Below are some entries. Count how many of their lines include "agent", then give that number only.
╭─ Material shown
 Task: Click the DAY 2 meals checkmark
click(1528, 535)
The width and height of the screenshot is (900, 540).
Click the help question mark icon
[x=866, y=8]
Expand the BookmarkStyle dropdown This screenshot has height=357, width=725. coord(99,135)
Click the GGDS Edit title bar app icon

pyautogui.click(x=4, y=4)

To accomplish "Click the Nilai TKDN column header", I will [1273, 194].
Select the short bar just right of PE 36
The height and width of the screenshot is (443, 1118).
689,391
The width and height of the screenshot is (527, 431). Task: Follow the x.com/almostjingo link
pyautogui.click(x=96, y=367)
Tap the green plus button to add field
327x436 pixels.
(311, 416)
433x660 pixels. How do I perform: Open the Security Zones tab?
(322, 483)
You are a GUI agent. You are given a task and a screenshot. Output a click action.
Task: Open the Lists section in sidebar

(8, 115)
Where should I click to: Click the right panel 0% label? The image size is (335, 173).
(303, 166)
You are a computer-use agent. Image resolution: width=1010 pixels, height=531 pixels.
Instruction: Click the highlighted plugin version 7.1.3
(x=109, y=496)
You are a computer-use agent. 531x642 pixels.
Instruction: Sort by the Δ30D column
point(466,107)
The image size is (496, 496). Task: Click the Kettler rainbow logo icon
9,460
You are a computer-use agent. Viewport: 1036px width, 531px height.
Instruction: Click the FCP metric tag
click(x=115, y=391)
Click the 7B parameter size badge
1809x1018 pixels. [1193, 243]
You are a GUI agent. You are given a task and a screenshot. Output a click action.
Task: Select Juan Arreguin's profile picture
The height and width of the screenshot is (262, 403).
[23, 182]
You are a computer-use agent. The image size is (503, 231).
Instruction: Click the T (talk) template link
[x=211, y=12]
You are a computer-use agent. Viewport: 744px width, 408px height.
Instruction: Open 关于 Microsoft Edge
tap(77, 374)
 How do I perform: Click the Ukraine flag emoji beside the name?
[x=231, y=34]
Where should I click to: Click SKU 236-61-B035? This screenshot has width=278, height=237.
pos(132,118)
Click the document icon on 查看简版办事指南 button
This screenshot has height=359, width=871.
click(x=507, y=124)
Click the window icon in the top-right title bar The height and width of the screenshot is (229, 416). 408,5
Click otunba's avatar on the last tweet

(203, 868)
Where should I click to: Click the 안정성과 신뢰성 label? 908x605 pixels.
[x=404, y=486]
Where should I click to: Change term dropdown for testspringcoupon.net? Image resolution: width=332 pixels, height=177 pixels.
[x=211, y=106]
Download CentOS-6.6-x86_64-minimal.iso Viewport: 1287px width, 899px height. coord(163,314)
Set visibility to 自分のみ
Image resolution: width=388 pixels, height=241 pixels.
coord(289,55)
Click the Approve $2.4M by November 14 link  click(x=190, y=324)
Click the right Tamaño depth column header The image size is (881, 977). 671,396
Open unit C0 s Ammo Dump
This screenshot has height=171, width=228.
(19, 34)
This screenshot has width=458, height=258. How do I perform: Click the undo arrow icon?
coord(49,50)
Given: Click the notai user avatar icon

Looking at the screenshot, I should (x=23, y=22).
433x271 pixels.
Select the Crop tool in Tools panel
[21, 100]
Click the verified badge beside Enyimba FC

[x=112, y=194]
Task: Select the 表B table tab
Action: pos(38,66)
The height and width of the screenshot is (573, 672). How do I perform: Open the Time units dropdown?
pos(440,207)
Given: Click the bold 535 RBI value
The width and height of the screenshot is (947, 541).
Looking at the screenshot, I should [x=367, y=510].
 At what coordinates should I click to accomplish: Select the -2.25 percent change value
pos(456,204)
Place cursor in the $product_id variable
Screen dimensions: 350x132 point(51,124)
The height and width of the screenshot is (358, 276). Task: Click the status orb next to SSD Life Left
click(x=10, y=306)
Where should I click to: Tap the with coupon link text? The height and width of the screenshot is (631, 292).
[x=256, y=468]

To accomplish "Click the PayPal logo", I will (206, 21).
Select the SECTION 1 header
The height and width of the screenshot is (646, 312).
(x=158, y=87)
╰─
Response to the task: 7